Former police chief who raided Kansas newspaper charged with obstruction of justice

Former police chief who raided Kansas newspaper charged with obstruction of justice

The former Kansas police chief who led the last year a raid on a local newspaper was charged with obstruction of justice for allegedly persuading a potential witness to withhold information from investigators who were at the time investigating the former chief’s own conduct.

Gideon Cody resigned from his position with the Marion Police Department in September 2023, less than two months after he launched the beginnings of a criminal investigation into the staff of a weekly newspaper, the Marion County Record, accusing them of committing identity theft, or a similar computer crime, for obtaining information for a story that was ultimately never written. He has since faced a series of federal charges regarding his conduct and the motivations behind it, which have also has sparked nationwide criticism and discussion on journalists’ rights and press freedom in the United States

The criminal charge of obstruction of justice was filed Monday in Marion County Court, shortly after two special prosecutors released a sweeping 124-page report examining the initial police investigation into the newspaper and the complex context in which it unfolded. The report, written by Sedgwick County Prosecutor Marc Bennet and Riley County Prosecutor Barry Wilkerson at the request of the Marion County prosecutor, concluded there was insufficient evidence to suggest that police, reporters or anyone else involved in the case or raid committed crimes under Kansas law.

Marion County Register
The first pages hang on a wall of the Marion County Record on August 16, 2023, about a week after police served a search warrant on the newspaper in Marion, Kansas.

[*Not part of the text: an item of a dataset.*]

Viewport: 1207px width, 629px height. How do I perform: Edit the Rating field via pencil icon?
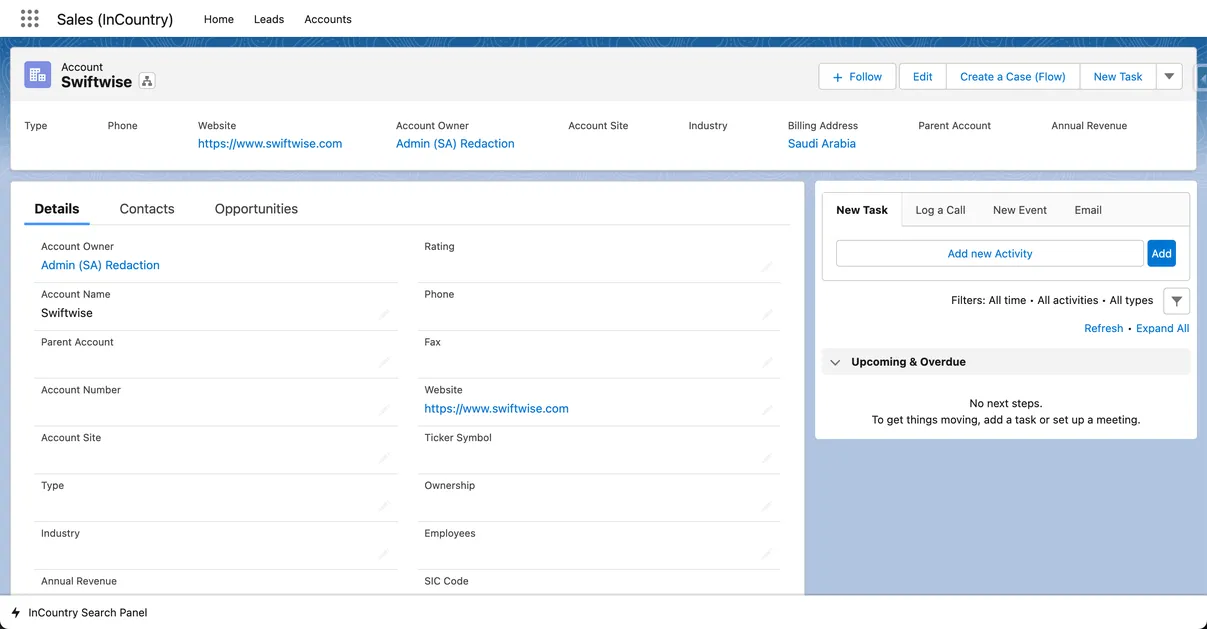tap(767, 266)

Luke Nozicka/The Kansas City Star/Tribune News Service via Getty Images


But they concluded that some of Cody’s actions following the raid on the Marion County Record — one of several search warrants executed last August in connection with how the newspaper acquired personal driver’s license information from a local restaurant owner — unlawfully interfered with the state investigation that followed. Neither the special prosecutors’ report nor the criminal complaint against Cody provided much detail about what exactly he is accused of, though the report said Cody allegedly asked the business owner, Kari Newell, to delete text messages they exchanged after the raids.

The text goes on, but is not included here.